The German volleyball league (Bundesliga) has a series of rules designed to present the league in a better light.  I am a great supporter of presenting volleyball in a better light.  My livelihood does after all depend on it.  There are a couple of pretty obvious examples.  In first division gyms, the colour of the volleyball court must be a different colour to the surrounding floor so that spectators can see the court better.  I consider this an excellent rule and it is always enforced.  Another excellent rule is that the gyms must at least 9 meters high.  For high level volleyball, 9 metres is pretty low and considerably affects the spectacle of the game by shortening rallies.  This rule is also always enforced, but with special exceptions.  Which means that if you don’t have a gym high enough, you get an exception.  It’s not indefinite though… rules are rules.  You have only two or three seasons to find a new gym.  One of the amusing things (for me at least) about the gym height rule is that the team that has the 4th best attack percentage in the league is in 11th position, which flies in the face of virtually all collected wisdom about volleyball.  The two possible explanations are that they have outstanding individual players who just don’t quite mesh as a team in decisive moments, or they play half their games inside a squash court.  (Hint: it is the second).

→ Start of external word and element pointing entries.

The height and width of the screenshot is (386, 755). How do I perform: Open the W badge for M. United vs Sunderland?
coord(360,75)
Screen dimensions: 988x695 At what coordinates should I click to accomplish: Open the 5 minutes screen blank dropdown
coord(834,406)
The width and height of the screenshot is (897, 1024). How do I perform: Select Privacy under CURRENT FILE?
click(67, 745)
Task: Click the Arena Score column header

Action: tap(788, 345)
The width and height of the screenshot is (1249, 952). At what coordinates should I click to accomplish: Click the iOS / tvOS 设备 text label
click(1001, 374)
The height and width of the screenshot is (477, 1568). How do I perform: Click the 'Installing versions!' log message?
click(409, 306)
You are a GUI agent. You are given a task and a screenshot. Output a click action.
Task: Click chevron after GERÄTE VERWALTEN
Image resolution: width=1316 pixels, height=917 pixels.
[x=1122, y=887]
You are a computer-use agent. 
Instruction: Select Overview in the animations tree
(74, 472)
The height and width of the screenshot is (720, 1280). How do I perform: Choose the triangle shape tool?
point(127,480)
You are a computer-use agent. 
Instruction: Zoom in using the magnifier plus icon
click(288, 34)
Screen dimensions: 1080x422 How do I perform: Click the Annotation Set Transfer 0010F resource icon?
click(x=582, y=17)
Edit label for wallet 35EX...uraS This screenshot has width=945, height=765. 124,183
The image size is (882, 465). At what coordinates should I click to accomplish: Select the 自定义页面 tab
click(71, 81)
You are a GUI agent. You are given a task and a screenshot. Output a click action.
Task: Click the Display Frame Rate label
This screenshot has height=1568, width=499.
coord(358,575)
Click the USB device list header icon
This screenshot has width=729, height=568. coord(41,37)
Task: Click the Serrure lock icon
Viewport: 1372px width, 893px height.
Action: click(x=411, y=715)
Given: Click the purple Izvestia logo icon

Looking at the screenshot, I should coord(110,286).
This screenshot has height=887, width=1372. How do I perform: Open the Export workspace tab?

Another rule about presentation of the league is the dress code on the bench.  The rule says that the assistant coach and physio should be dressed the same as each other, but the head coach can dress as he chooses.  There is one coach in the league who chooses to dress in boots, jeans, untucked polo shirt and cap, with his phone in his hand so that he can check it every so often during the match.  According to the rule, as long as his assistant is dressed the same as the physio, the league is satisfied that it is being presented in the appropriate manner.  I choose to dress in a suit, because that is the way I want to present myself.  The club liked how the suit looked and how it represented them and organised one for my assistant.  I bet you can see where this is going….  In blatant and flagrant disregard of league rules, my assistant wears a suit even though our physio wears a tracksuit and polo shirt.  A couple of referees have remarked on it but, I presume, have been too embarrassed to report it.  While it is obviously outside the letter of the rule, it is just as obviously inside the intent of the rule, and we are without question the best dressed (note I didn’t write ‘presented’) bench in the league..  However, as the story goes… there is always one.  In our last match (Saturday against Friedrichshafen) the referee both noted and reported our transgression and sure enough in the office today, under a pile of congratulatory emails, letters and newspaper clippings was a notice of the fine we incurred.  I’m honestly a bit lost for words and so will show a video and ask a question.

“Did SCC Berlin present volleyball in a bad light on Saturday?”


  1. boots, jeans, untucked polo shirt and a cap – i think you’ve just described how i dress when i have to meet a client at work (but perhaps not for long).

    Great to see that somewhere in the world people are working at making volleyball more attractive for spectators


    1. In your industry people are expected to dress like that though 😉
      in fairness to the coach I referred to, in the last match he did dress like someone who took his job at least a little bit seriously. But I couldn’t tell if he still had his phone.


    1. I bought a pair of very comfy pair of loafers to replace the flip-flops i always wore while coaching. Imagine a coach’s dress code at SA state league? I saw the coach of the women’s league premiership winners coach a game lying down because he had a bad back!


  2. Ultimately, people from outside will never take anything more seriously that it’s participants. If the participants don’t value something, how can anyone expect a sponsor for example to invest money? That’s why I wear a suit.
    I don’t value anything enough to wear a tie.